Motivation: Expressions that refer to a real-world entity already mentioned in a narrative are often considered anaphoric. For example, in the sentence ''The pain comes and goes,'' the expression ''the pain'' is probably referring to a previous mention of pain. Interpretation of meaning involves resolving the anaphoric reference: deciding which expression in the text is the correct antecedent of the referring expression, also called an anaphor. We annotated a set of 180 clinical reports (surgical pathology, radiology, discharge summaries, and emergency department) from two institutions to indicate all anaphor-antecedent pairs. Objective: The objective of this study is to describe the characteristics of the corpus in terms of the frequency of anaphoric relations, the syntactic and semantic nature of the members of the pairs, and the types of anaphoric relations that occur.
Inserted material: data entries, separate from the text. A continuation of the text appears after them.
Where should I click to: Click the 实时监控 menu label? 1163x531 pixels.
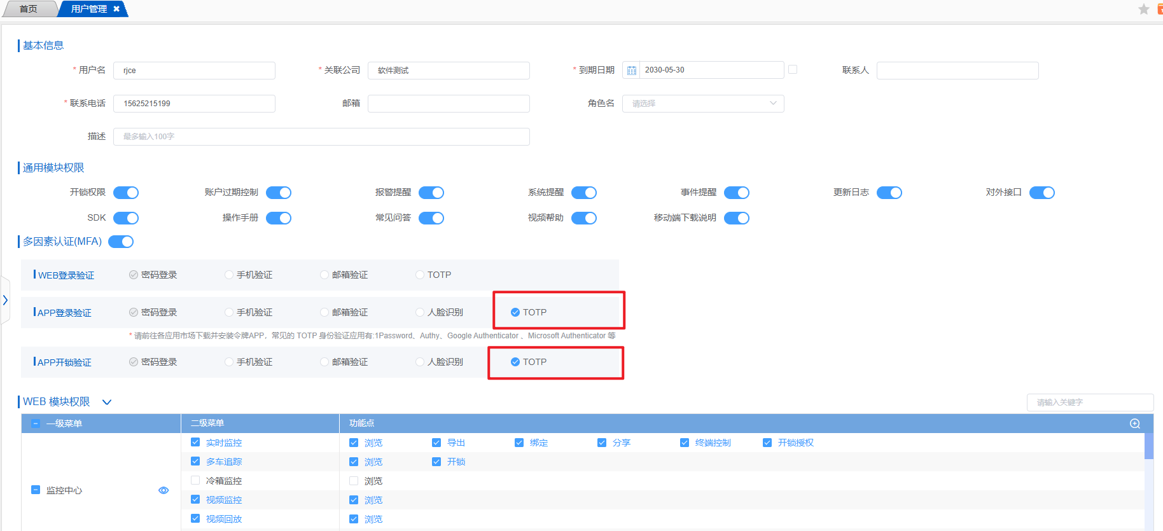(x=224, y=443)
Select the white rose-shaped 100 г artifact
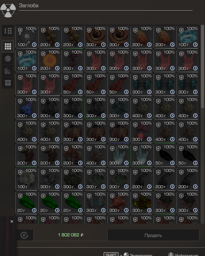205x256 pixels. pos(27,179)
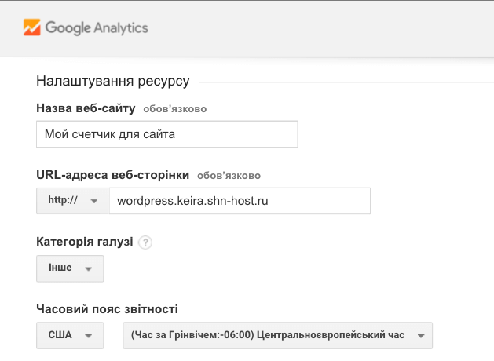Open the help icon beside Категорія галузі
This screenshot has height=361, width=494.
coord(145,242)
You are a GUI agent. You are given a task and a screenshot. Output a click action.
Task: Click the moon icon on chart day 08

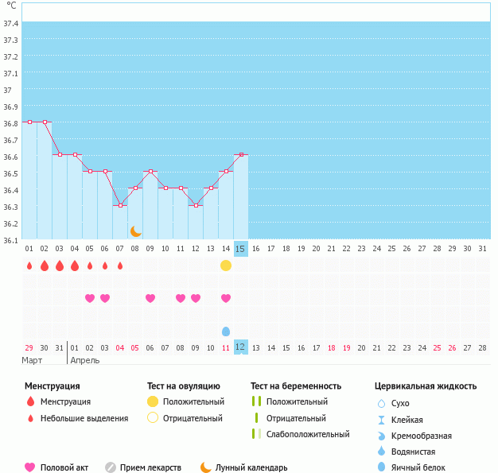pos(135,231)
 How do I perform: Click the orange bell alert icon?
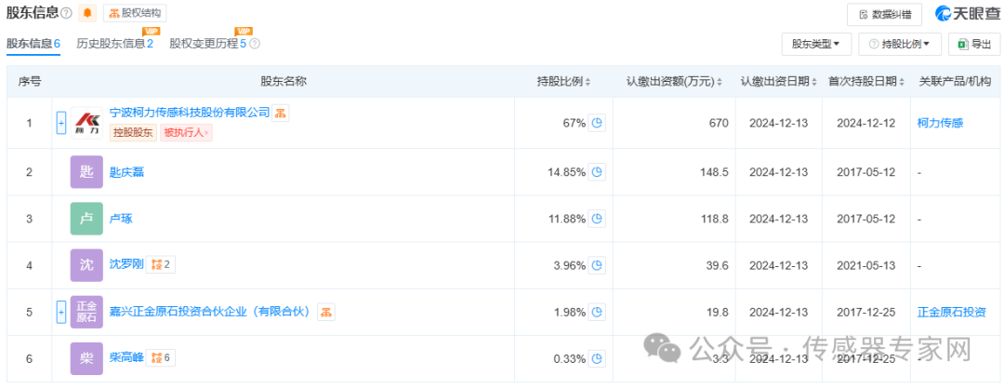coord(88,13)
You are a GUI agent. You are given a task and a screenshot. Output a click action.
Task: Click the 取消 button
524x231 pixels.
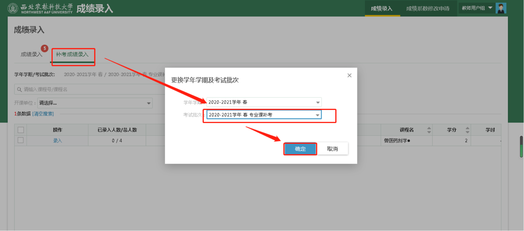pyautogui.click(x=332, y=149)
Understanding how anaphoric reference is exhibited in clinical reports is critical to developing reference resolution algorithms and to identifying peculiarities of clinical text that may alter the features and methodologies that will be successful for automated anaphora resolution. Results: We found that anaphoric reference is prevalent in all types of clinical reports, that annotations of noun phrases, semantic type, and section headings may be especially important for automated resolution of anaphoric reference, and that separate modules for reference resolution may be required for different report types, different institutions, and different types of anaphors. Accurate resolution will probably require extensive domain knowledge-especially for pathology and radiology reports with more part/whole and set/subset relations. Conclusion: We hope researchers will leverage the annotations in this corpus to develop automated algorithms and will add to the annotations to generate a more extensive corpus.